A respiratory physiology expert testified Thursday that footage captured by bystanders of the arrest of George Floyd last year showed “the moment the life goes out” of his body.
During the trial of former Minneapolis police officer Derek Chauvin, Martin Tobin, a pulmonologist, was asked to view the footage.
The footage from the arrest was slowed down, showing Floyd pinned to the street underneath Chauvin.
“At the beginning you can see he’s conscious. You can see slight flickering. And then it disappears,” Tobin said.
“So, one second he’s alive and one second he’s no longer … You can see his eyes, he’s conscious, and then you see that he isn’t. That’s the moment the life goes out of his body,” he said as footage showed Floyd’s face pressed to the ground.

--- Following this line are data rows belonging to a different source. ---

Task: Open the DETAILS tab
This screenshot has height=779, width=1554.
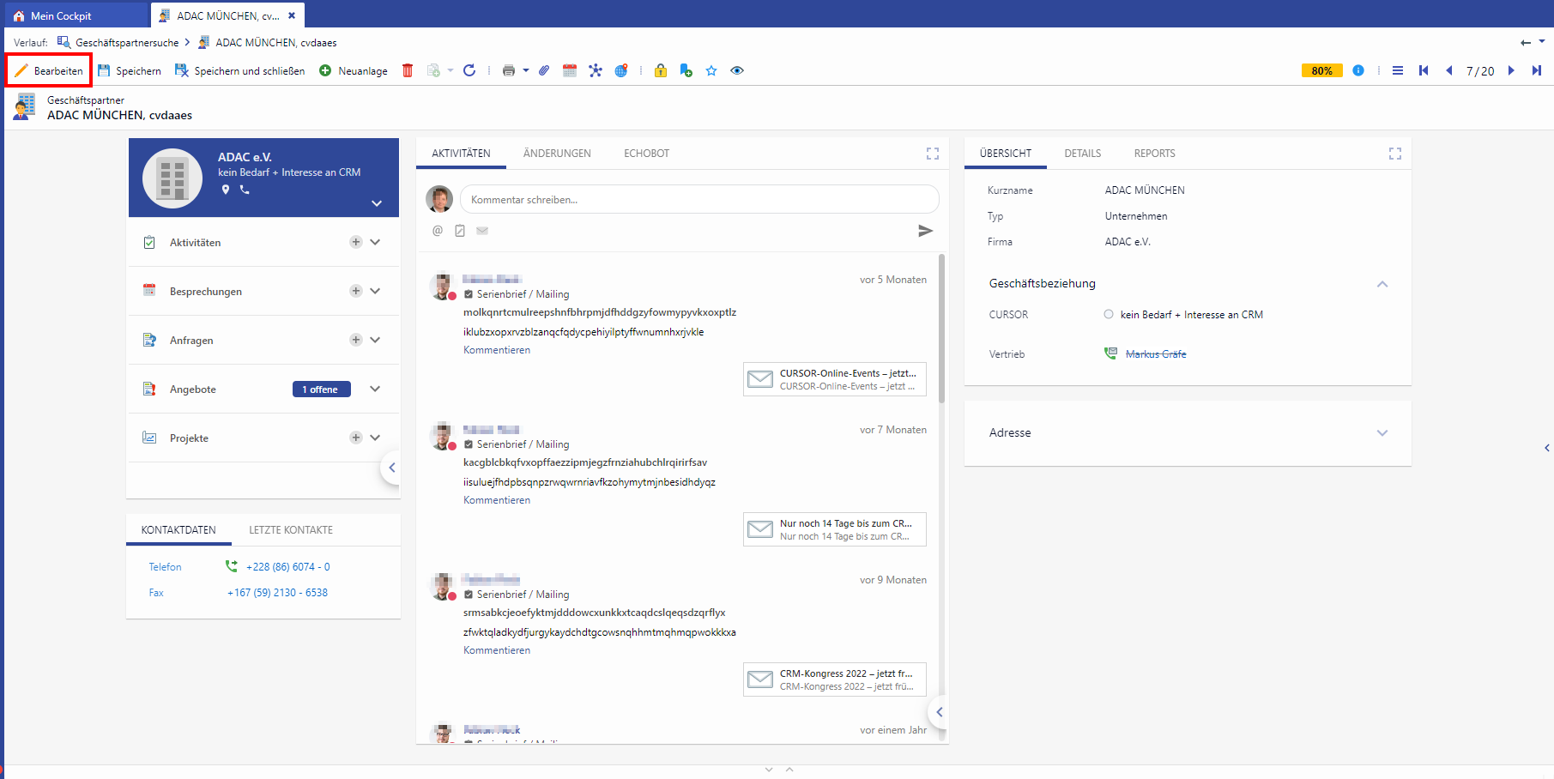Action: coord(1082,154)
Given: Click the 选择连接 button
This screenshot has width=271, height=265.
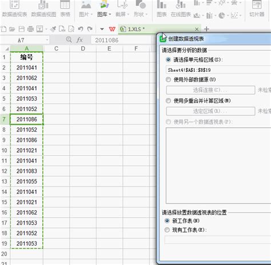Looking at the screenshot, I should (x=210, y=90).
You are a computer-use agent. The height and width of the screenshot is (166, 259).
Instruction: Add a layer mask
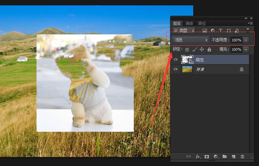[x=207, y=156]
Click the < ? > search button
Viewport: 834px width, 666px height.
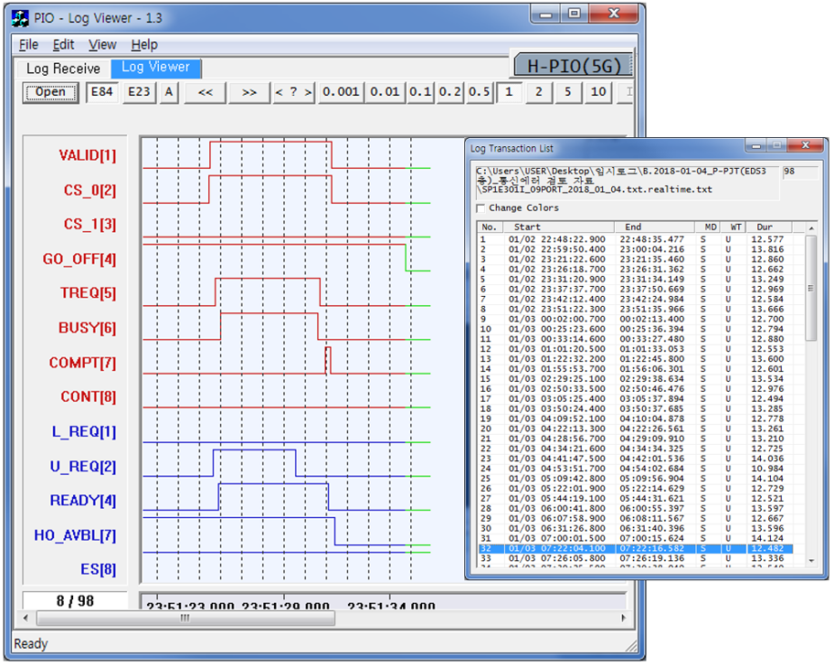(x=293, y=92)
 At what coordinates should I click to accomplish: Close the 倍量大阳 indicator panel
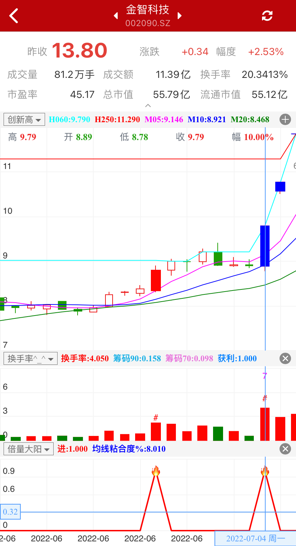pyautogui.click(x=285, y=449)
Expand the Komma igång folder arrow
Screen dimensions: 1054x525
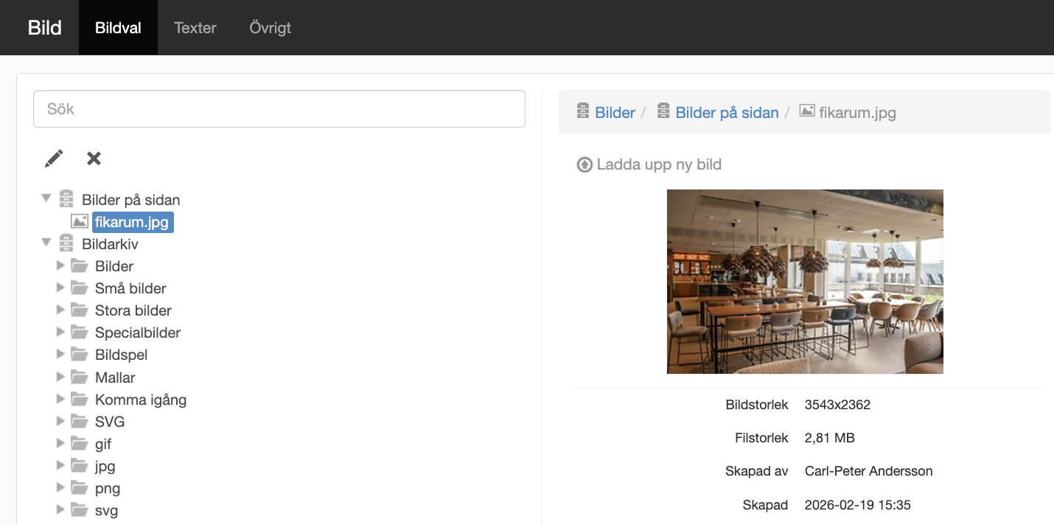tap(60, 399)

During his testimony, Tobin described actions by Floyd that he said were attempts to breathe while he was restrained.
“You can see how he’s moving his hip to try and rock the right side of his body to try and get air. You can see him again pushing down on the street to get air in. And there is movements of his hip. You may miss, but he’s having to use all his internal spine to just try and get air into that right side of the body,” Tobin said.
Tobin, who noted he was testifying without being paid, answered a line of questioning from the prosecution for the first few hours of the trial that focused on Floyd’s difficulty breathing.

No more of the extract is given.